• **Task list**:
1. Using the article on foreign investment in Australian agriculture, answer each question:
(a) By what percentage did foreign investment in agriculture rise in 2016-17?
(b) What share of the $192 billion invested across Australia went to agriculture?
(c) How much did Dongfan Modern Agriculture Holding Group pay, and for what stake in Bio Health Pharmaceuticals?
2. Write the next paragraph of the article on foreign investment in Australian agriculture, picking up after its final sentence.

• **Document excerpt**:
----

Foreign investment In Australian agriculture
Recently the Foreign Investment Review Board released its 2016-17 annual report. Foreign investment in agriculture jumped 52% from $4.6 billion the previous year to $7 billion.
China moved to the top of the investment list with $2.2 billion of the total amount. Canada moved to second place with $1.5 billion, followed by the US with $900 million. The UK, traditionally one of the biggest investors in Australia, dropped to eighth spot with $182 million.
As big as these figures seem, agriculture only accounted for 4% of the $192 billion investment across Australia.
China’s rise to the top was helped by some big buys including the $386 million sale of the Kidman and Co cattle empire to Gina Rinehart and Shanghai CRED, and Chinese dairy Inner Mongolia Fuyuan Farming Company’s $300 million investment in Burra Foods.
Canada’s rise to second place is due to a massive increase in investment by Canadian pension funds over their investment of $240 million in 2015-16.
Other investors including companies based in Singapore and China have increased their investments in Australian agriculture with purchases of Australian land and agribusiness companies. For example, recently Chinese company Dongfan Modern Agriculture Holding Group paid $18 million for a 70% stake in Sydney company Bio Health Pharmaceuticals. Dongfan has access to a $50 million loan to allow it to acquire other suitable Australian businesses.

----

• **Saved data entries**:
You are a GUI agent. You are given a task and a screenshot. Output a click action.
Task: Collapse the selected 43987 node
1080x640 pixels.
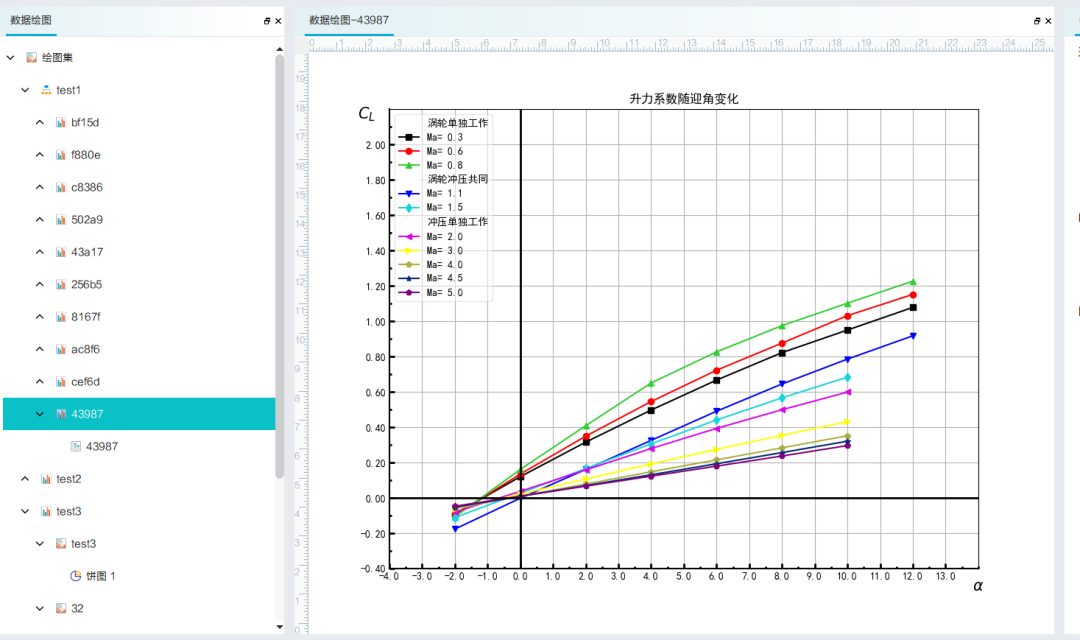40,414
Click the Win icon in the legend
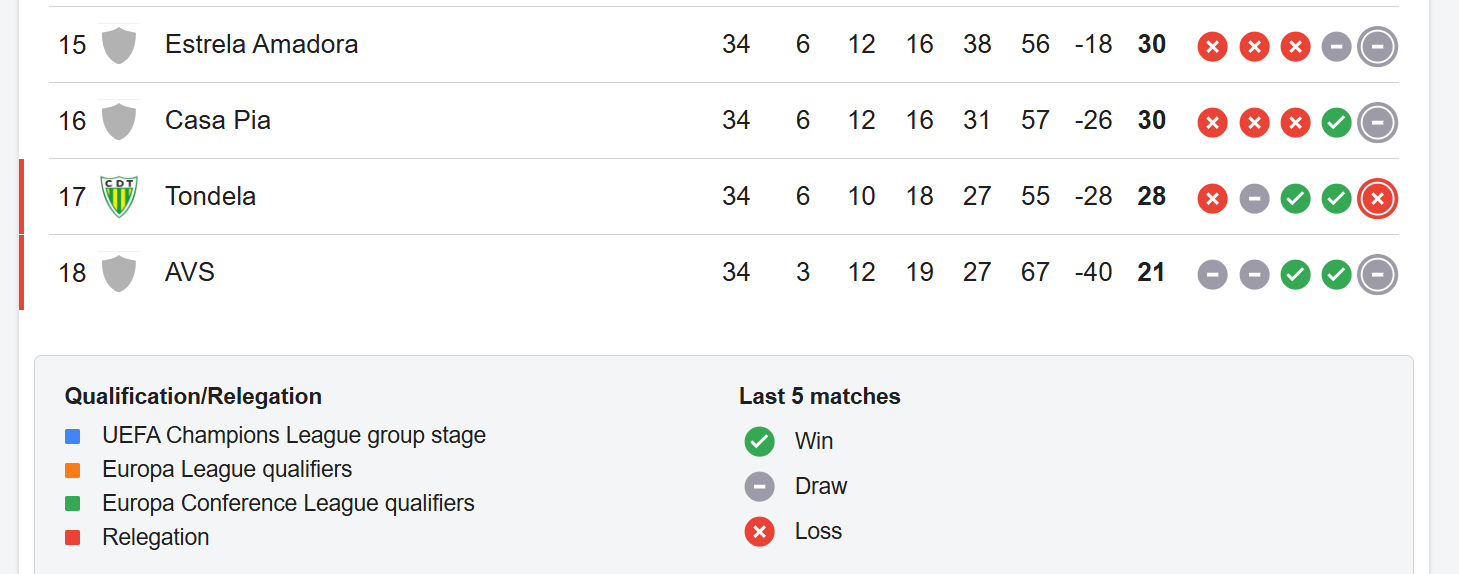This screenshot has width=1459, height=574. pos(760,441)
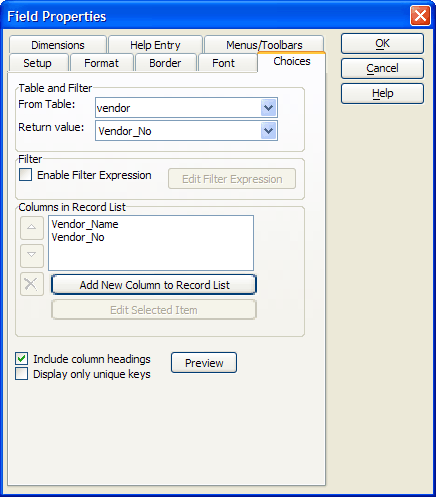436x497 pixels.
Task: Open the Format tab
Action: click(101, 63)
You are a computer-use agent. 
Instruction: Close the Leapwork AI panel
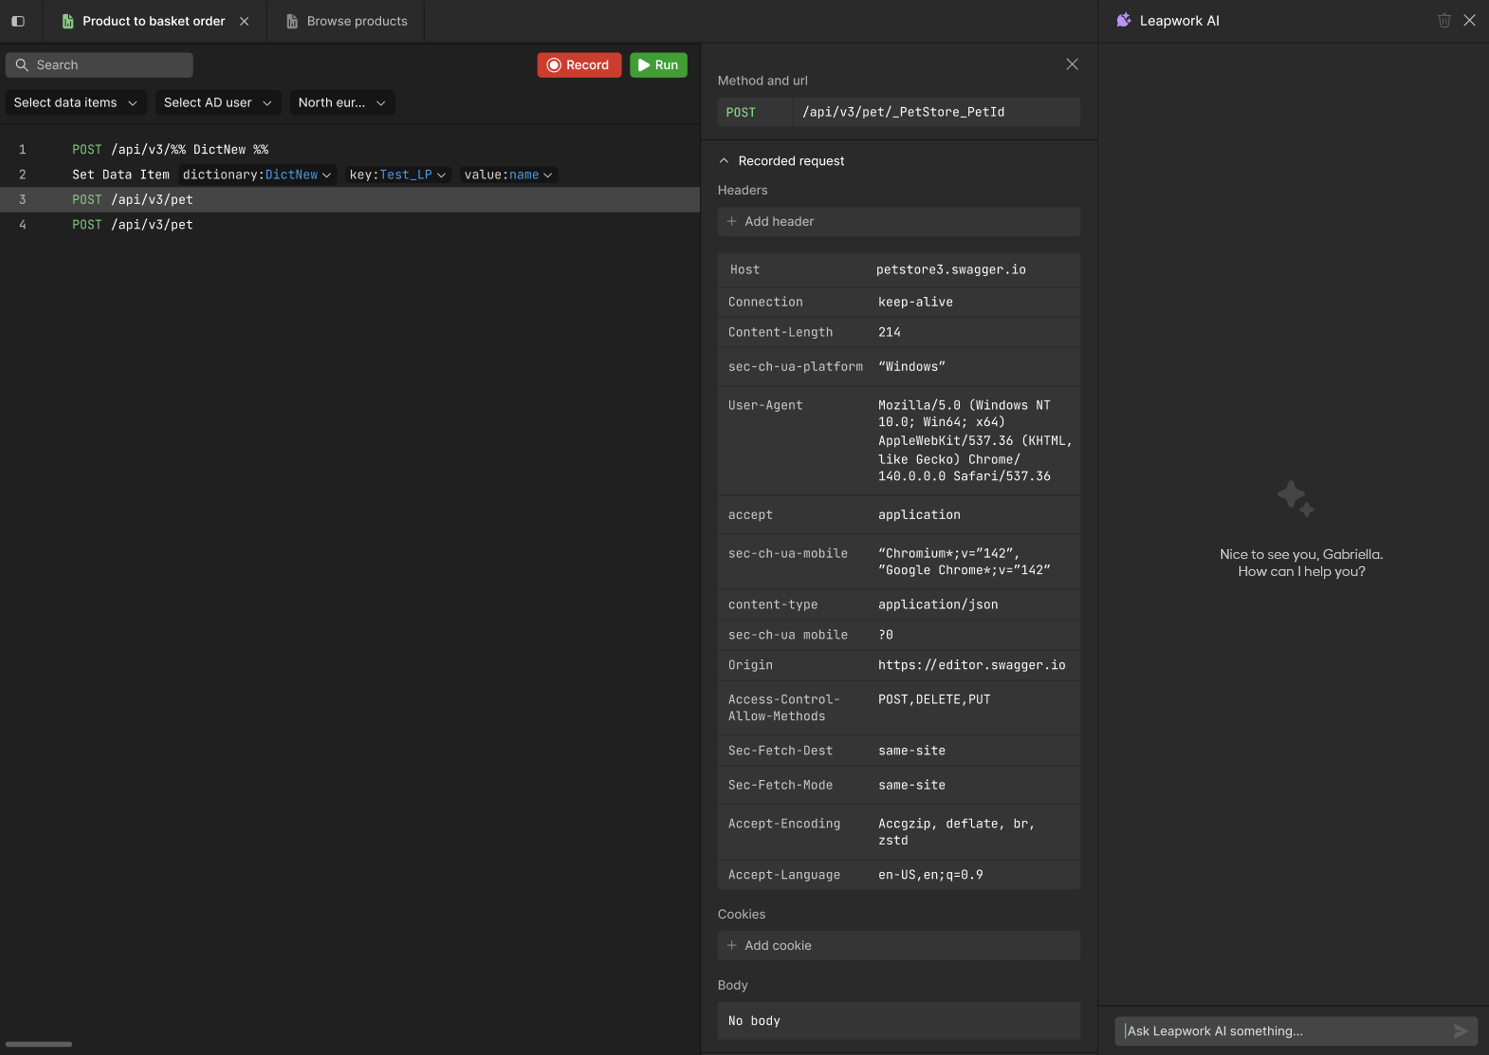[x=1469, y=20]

----

• **Results for each task**:
1.
(a) 52%
(b) 4%
(c) $18 million for a 70% stake

2.
Singapore company Milltrust Agricultural Investments is planning to build on its extensive agricultural investments in Australia possibly by launching a $200 million listed property trust. This will involve buying land from farmers then leasing it back to them.
Some pretty big Australians are emerging as major players when it comes to investing in Australian agriculture. Gina Rinehart has a portfolio of properties totalling over 2.2 million hectares, not including her joint purchase of Kidman and Co. She has been on a buying spree snapping up grazing properties in Queensland and the Northern Territory.
Andrew Forrest has about 1.28 million hectares of beef properties in Western Australia. He also paid $40 million for Harvey Beef, WA’s largest beef producer in 2014.
Recently there has been a flurry of multi-million dollar sales and purchase of Australian agricultural companies to firms based in the UK, US, Holland and Hong Kong as well as Chinese investors.
The biggest 170 corporations and individuals own more than 900 properties across Australia. They are favouring irrigated properties, citrus and almond crops in addition to grazing properties.
Australia’s small and medium farmers are faced with either trying to get bigger or get out of farming. Their only hope is against the foreign take-over of Australian agriculture is to unite with their natural allies—the Australian working class.